Semiconductor devices are typically fabricated through fabrication processes including a thin film process, a photolithography process, an etching process, a diffusion process, and the like. The fabrication of most compound semiconductor devices begins with growth of semiconductor thin films onto a substrate using deposition techniques. It can be extremely difficult to monitor the growth of semiconductor thin films in a vacuum chamber. Surface diagnostic tools must operate in ultra-high vacuum environments, making them unusable for semiconductor growth chambers. Semiconductor coverages of only a few molecular layers are particularly difficult to monitor (sense). These growth processes are, by definition, surface chemistry issues which can be difficult to obtain accurate quantitative status of the growth process. Damaged interfaces, such as those caused by whisker formation, can only be identified after the processing is complete.

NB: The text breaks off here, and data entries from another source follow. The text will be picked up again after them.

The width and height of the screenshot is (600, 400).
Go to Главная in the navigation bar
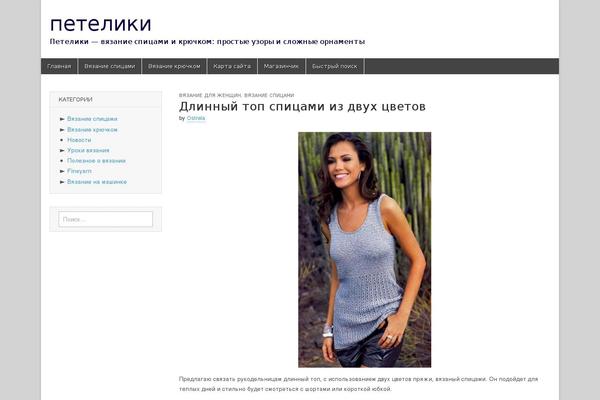click(x=59, y=66)
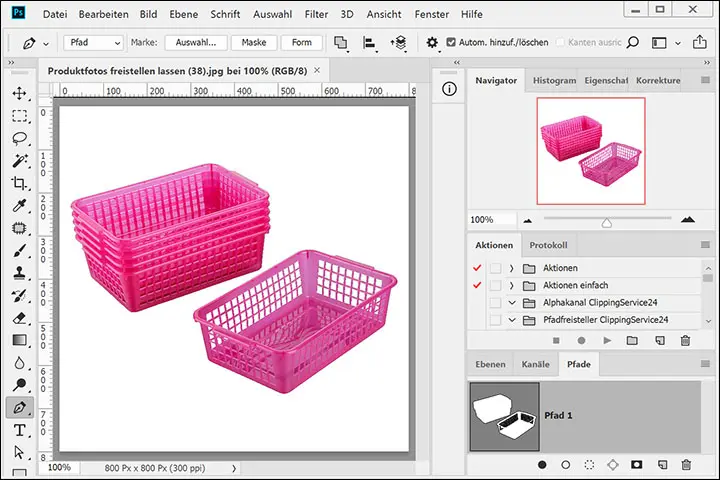Click the Navigator zoom slider handle
The width and height of the screenshot is (720, 480).
606,222
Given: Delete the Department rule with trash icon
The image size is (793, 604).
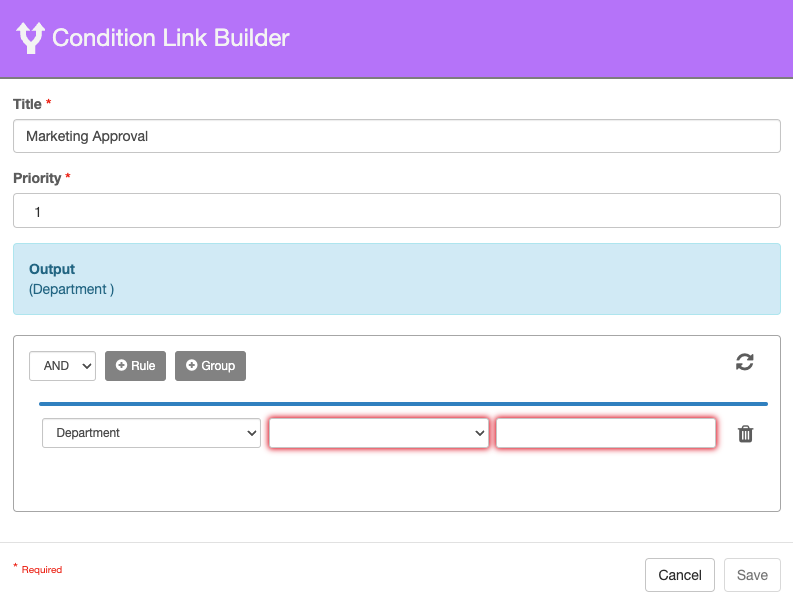Looking at the screenshot, I should pos(745,434).
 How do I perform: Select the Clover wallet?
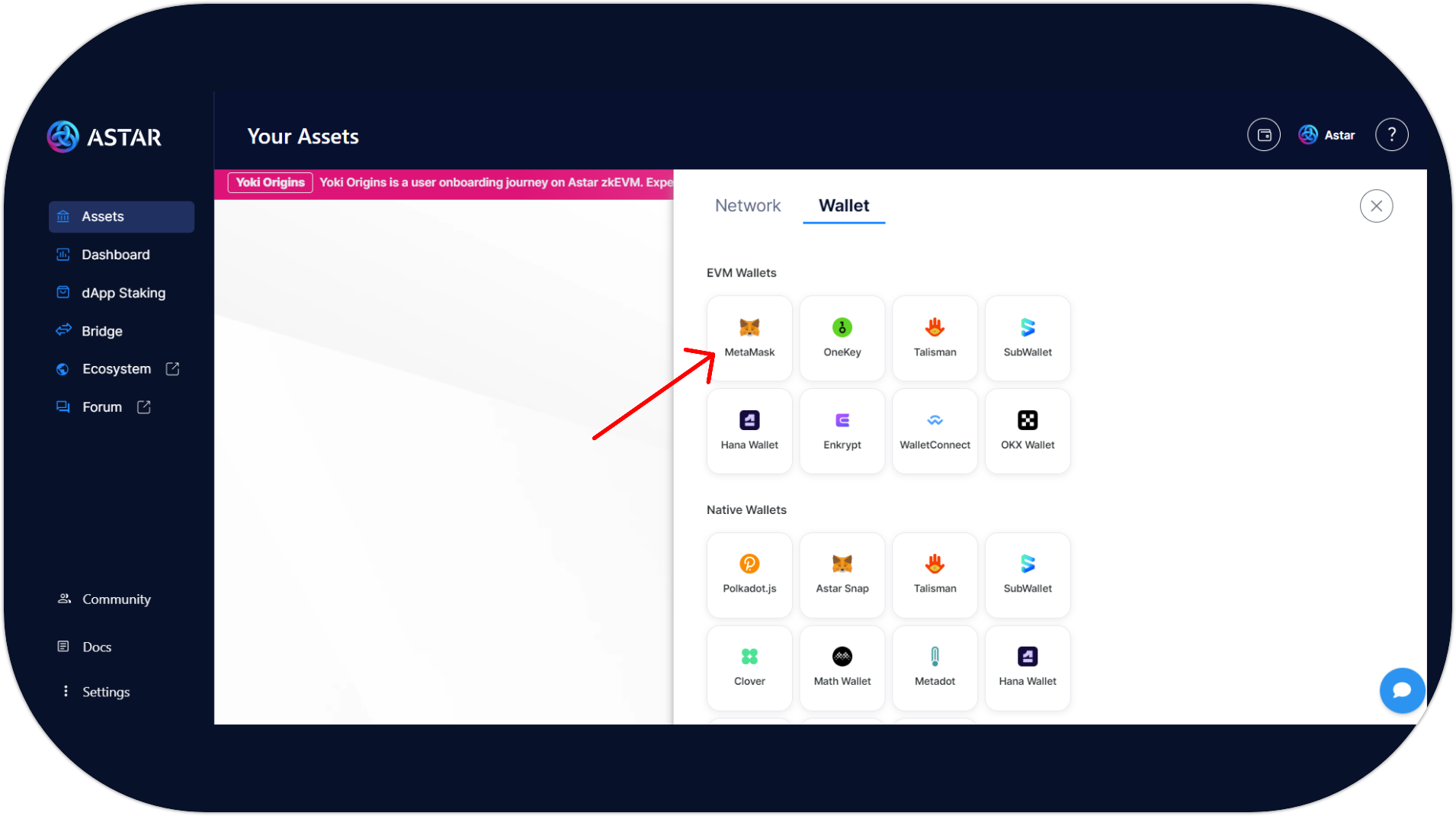[749, 668]
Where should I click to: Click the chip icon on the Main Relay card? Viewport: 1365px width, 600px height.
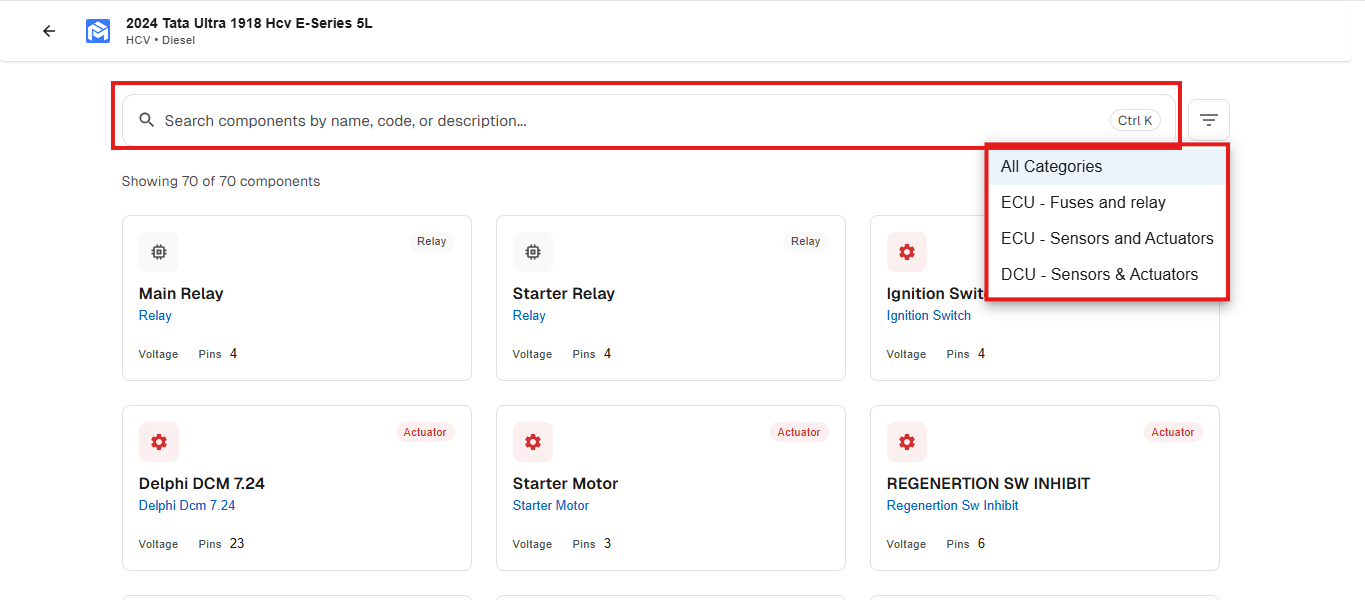click(x=158, y=252)
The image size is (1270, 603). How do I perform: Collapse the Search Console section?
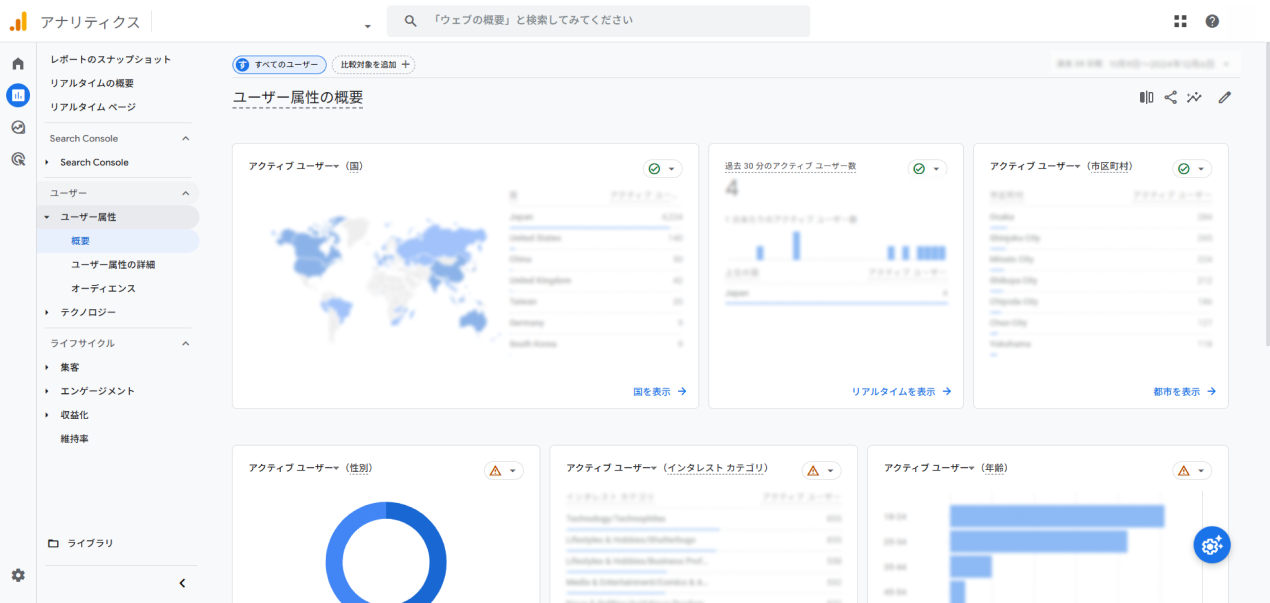coord(185,139)
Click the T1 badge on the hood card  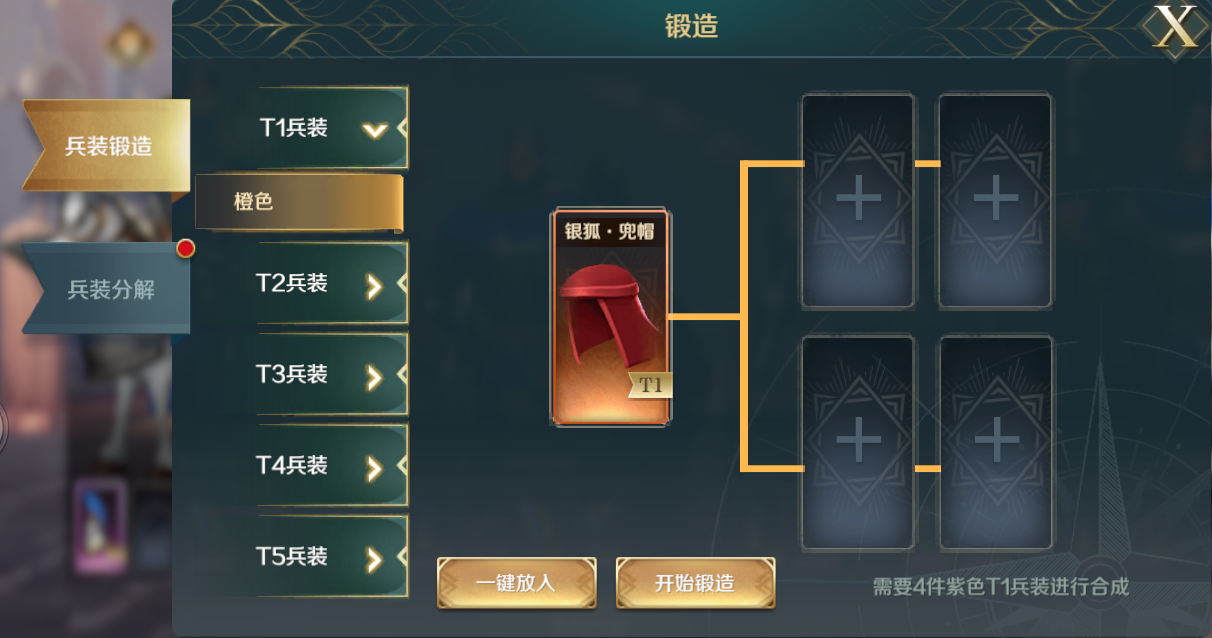click(x=650, y=385)
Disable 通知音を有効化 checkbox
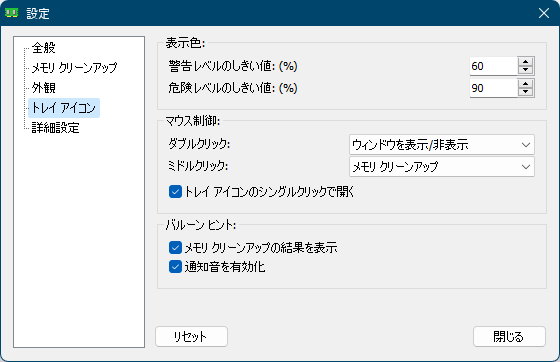560x362 pixels. pos(175,267)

Existing monitoring solutions are mostly based on heuristic and historical processes. There are some in-situ diagnostic solutions which show only that some characteristic has changed, but are incapable of identifying what has changed. Current diagnostic systems are typically ex-situ and only identify problems well after the in-process device (e.g., wafer) has been rendered defective. As a result, there is currently no way to identify and potentially correct any unwanted growth process during processing.
Accordingly, there is a need for a monitoring system which addresses the drawbacks identified above.